▶ **Instructions**
1 > In the article on ultra-connected customers, what share of U.S. adults were using the Internet throughout the day from multiple devices and locations in the third quarter of 2011?
2 > Translate this sentence from the article on ultra-connected customers into Spanish: "In order to meet the expectations of the always-connected customer, Forrester predicts marketers will need to make substantial changes in their approaches to multichannel programs, targeting, data, and vendor relationships."
3 > Write the next part of the article on ultra-connected customers, picking up after its final sentence.

▶ **Text passage**
+ + + +

The number of ultra-connected customers—people who access the Internet multiple times from various devices each day—is growing at a rapid pace, forcing marketers to work even harder in adapting to their habits and expectations, according to a new report released today from Forrester Research.

The report, "2013 Interactive Marketing Predictions," shows that in the third quarter of 2011, 38 percent of U.S. adults were already using the Internet throughout the day from multiple devices and locations. A year later, that rate increased to 42 percent.

"As we've been talking about for the past year, people are now connected to each other, to places, to things, and to brands more often and from more locations than ever before," writes an author of the report, Forrester analyst Melissa Parrish, in a blog post.

"And that evolution is changing more than just the frequency with which we turn to devices: It's changing how we perceive the concept of connectivity," she notes.

In order to meet the expectations of the always-connected customer, Forrester predicts marketers will need to make substantial changes in their approaches to multichannel programs, targeting, data, and vendor relationships.

Highlights of the report's predictions are as follows: Targeting will become highly personalized in 2013, improving brand interactions for customers but also making it more important that marketers avoid being perceived as intrusive or "creepy."

Vendors will respond in various ways, including offering merged intelligence and deployment systems to enable advertisers to quickly respond to marketing opportunities and change their campaigns accordingly; advertising and direct marketing vendors will converge; and start-ups will focus on location-based predictive modeling.

+ + + +

▶ **Study material**
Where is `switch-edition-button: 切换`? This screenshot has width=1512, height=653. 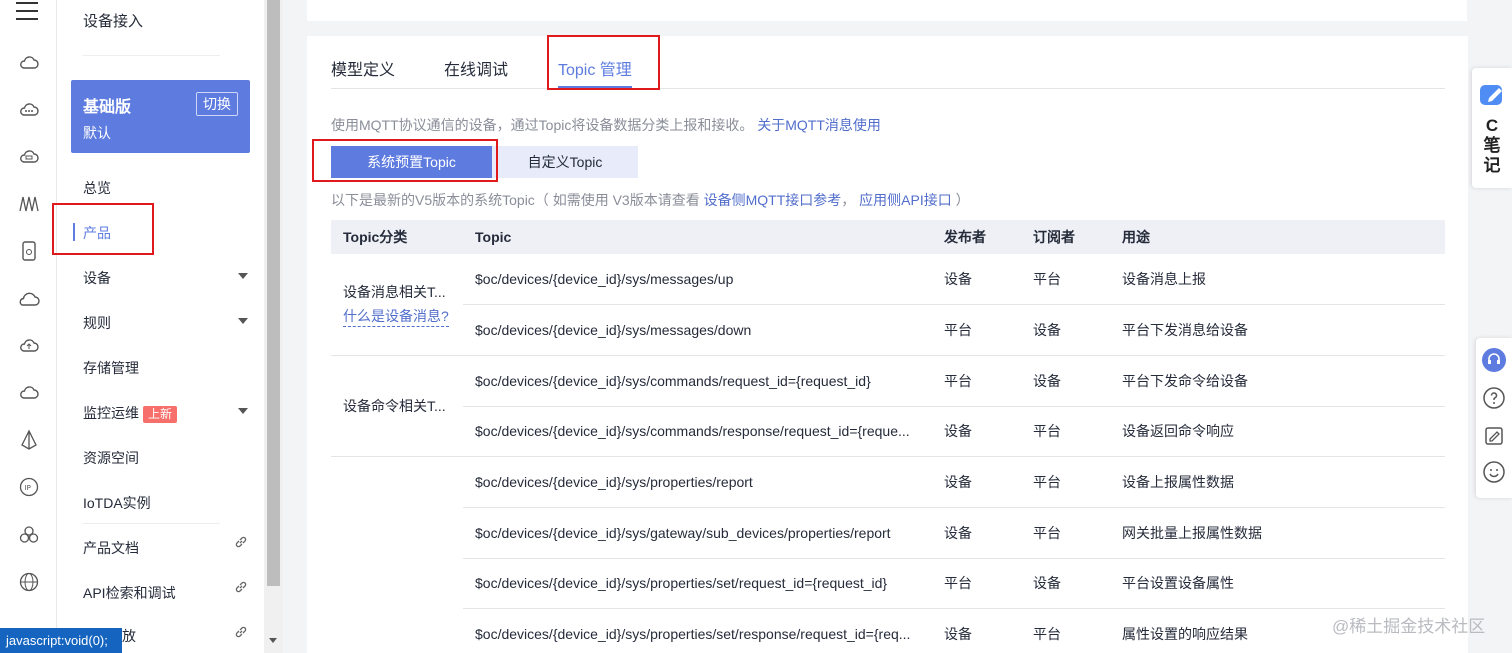 switch-edition-button: 切换 is located at coordinates (217, 104). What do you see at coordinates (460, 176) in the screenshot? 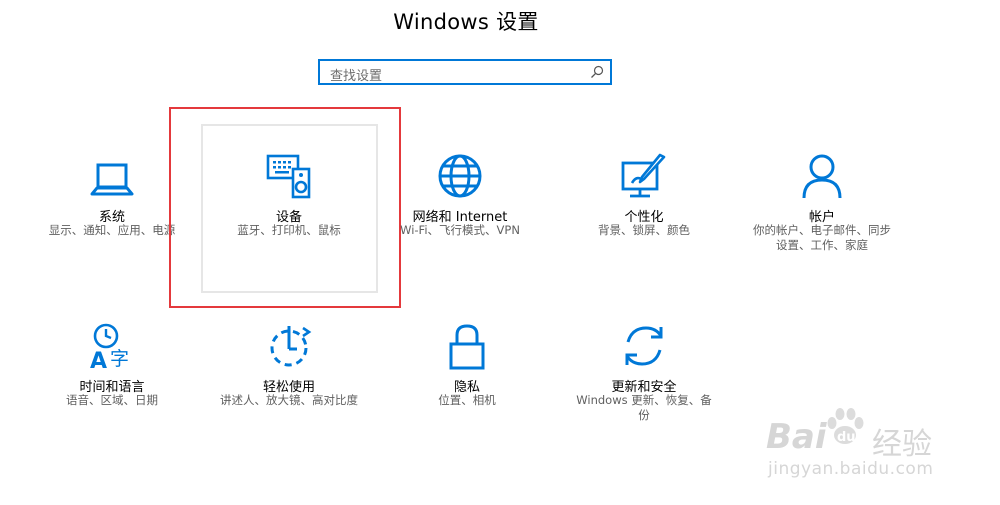
I see `globe-icon` at bounding box center [460, 176].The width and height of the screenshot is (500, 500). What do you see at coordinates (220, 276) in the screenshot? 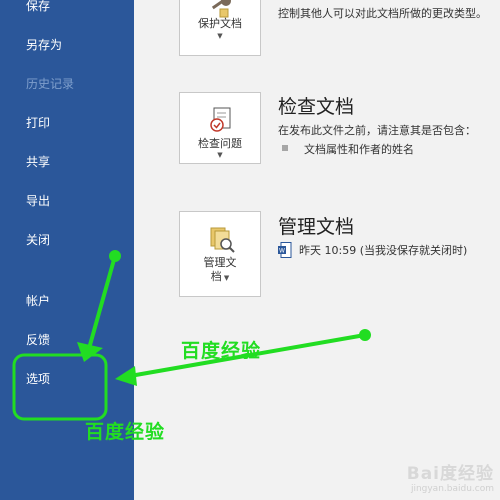
I see `manage-document-label-2: 档 ▼` at bounding box center [220, 276].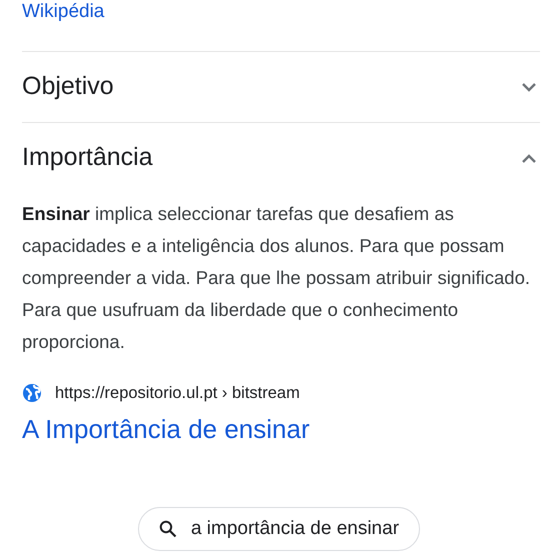  Describe the element at coordinates (166, 429) in the screenshot. I see `result-title-link: A Importância de ensinar` at that location.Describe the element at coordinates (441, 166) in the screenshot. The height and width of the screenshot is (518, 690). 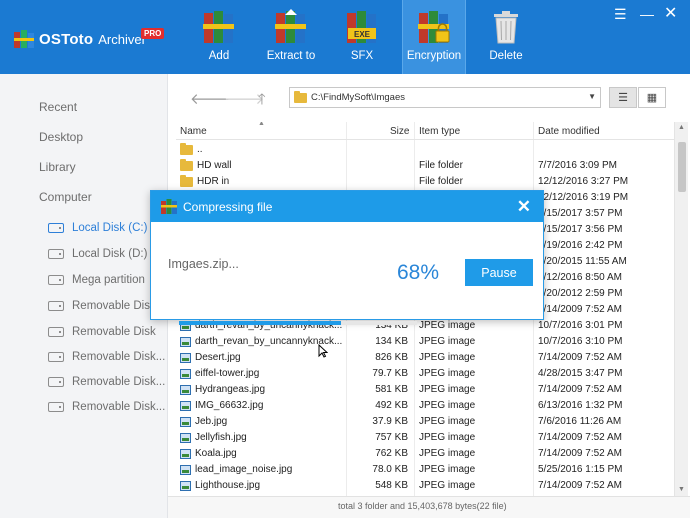
I see `file-type: File folder` at that location.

+ + + +

▶ **Answers for the tasks**
1 > 38 percent

2 > Para satisfacer las expectativas del cliente siempre conectado, Forrester predice que los especialistas en marketing tendrán que realizar cambios sustanciales en sus enfoques de los programas multicanal, la segmentación, los datos y las relaciones con los proveedores.

3 >
In terms of analytics, Gartner released a report today that suggests analytics can be made more actionable and easier to understand by using natural language interfaces for exploring data and analytic applications that are embedded at the point of decision or action.

The report also notes that analytic systems are becoming more sophisticated in that "a shift is occurring from systems that primarily aggregate and compute structured data, toward analytic systems that correlate and relate structured and unstructured data, and reason, learn, and deliver prescriptive advice."

And while businesses continue to struggle to handle voluminous amounts of data, the bottom line, according to Rita Sallam, research vice president analyst at Gartner, is that "in the face of accelerating business processes and a myriad of distractions, real-time operational intelligence systems are moving from nice to have to must have for survival."